A Reddit user (u/Plane_Stick8394) is struggling to reproduce a TensorFlow paper in PyTorch—specifically, Ahmed et al.'s "A Lightweight Hybrid Gabor Deep Learning Approach" (IJCV 2026) on DermaMNIST. The original TensorFlow implementation achieved 77.01% test accuracy, but the PyTorch reproduction consistently lands at 73-74%, a gap of roughly 4 percentage points. The architecture combines a fixed Gabor filter bank front-end (scales 0.10, 0.20, 0.40 with 4 orientations each) with a small CNN featuring one SE block, one residual block, and three fully connected layers, totaling about 340k parameters.

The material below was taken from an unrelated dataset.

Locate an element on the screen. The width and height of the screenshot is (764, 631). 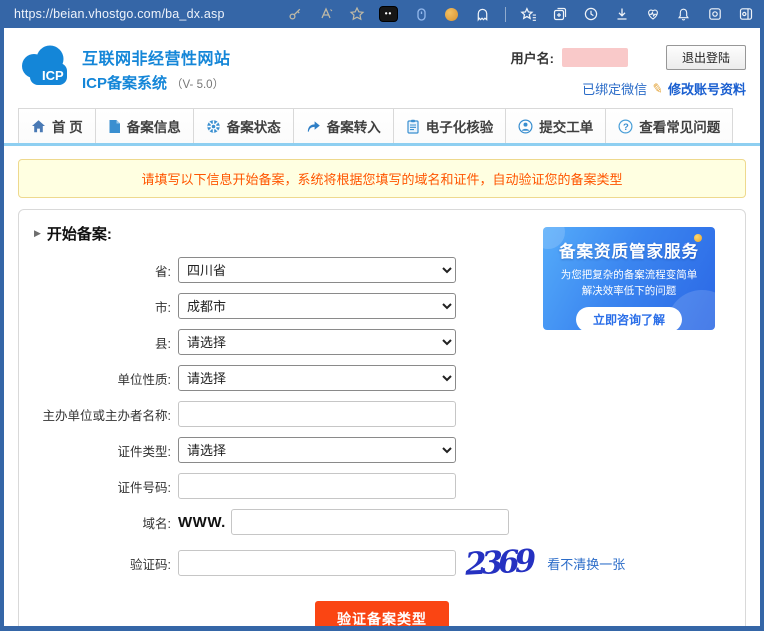
notifications-icon is located at coordinates (684, 14).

The user has already attempted several fixes: varying sigma_factor (1.0 vs 1.2), testing multiple random seeds (42, 0, 123), and adjusting the sigma values for the low-pass and high-pass filter channels. None of these closed the gap. Additionally, the user noticed that per-epoch validation accuracy (e.g., 76.07%) is higher than final test accuracy (73.82%), suggesting possible overfitting to the validation split or mismatched test preprocessing.

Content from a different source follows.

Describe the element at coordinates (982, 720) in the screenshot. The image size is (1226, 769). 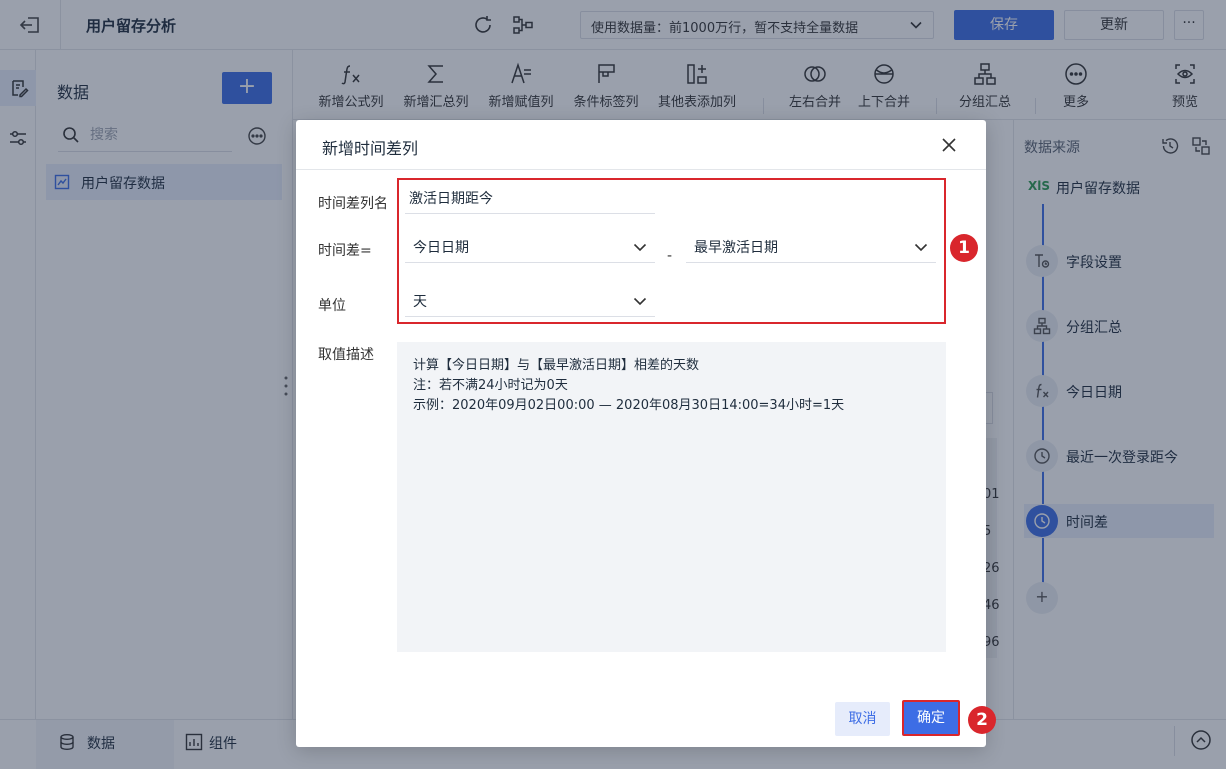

The most likely causes are cross-framework differences. TensorFlow's default padding behavior (e.g., 'SAME' vs PyTorch's explicit padding) can alter Gabor filter responses. Weight initialization schemes (Glorot vs He) and batch norm momentum defaults also differ. Data augmentation pipelines—especially normalization statistics and resizing interpolation—could shift input distributions. The user should verify that the Gabor kernel generation matches exactly (zero-mean, L2 normalization), check padding calculations for convolution and pooling layers, and ensure the test set evaluation uses the exact same preprocessing as the paper. Matching these details could recover the missing 4%.
- Gabor filter parameters (sigma, kernel sizes, padding) must be replicated exactly between TensorFlow and PyTorch to avoid response mismatch.
- Framework-specific defaults for weight initialization, batch norm momentum, and dropout behavior can cause systematic accuracy drops of 2-4%.
- Data preprocessing pipeline (resizing interpolation, normalization, test augmentation) differences are a common hidden source of reproducibility gaps.
Why It Matters
Reproducibility across frameworks is essential for scientific progress; even small implementation details can significantly impact reported results.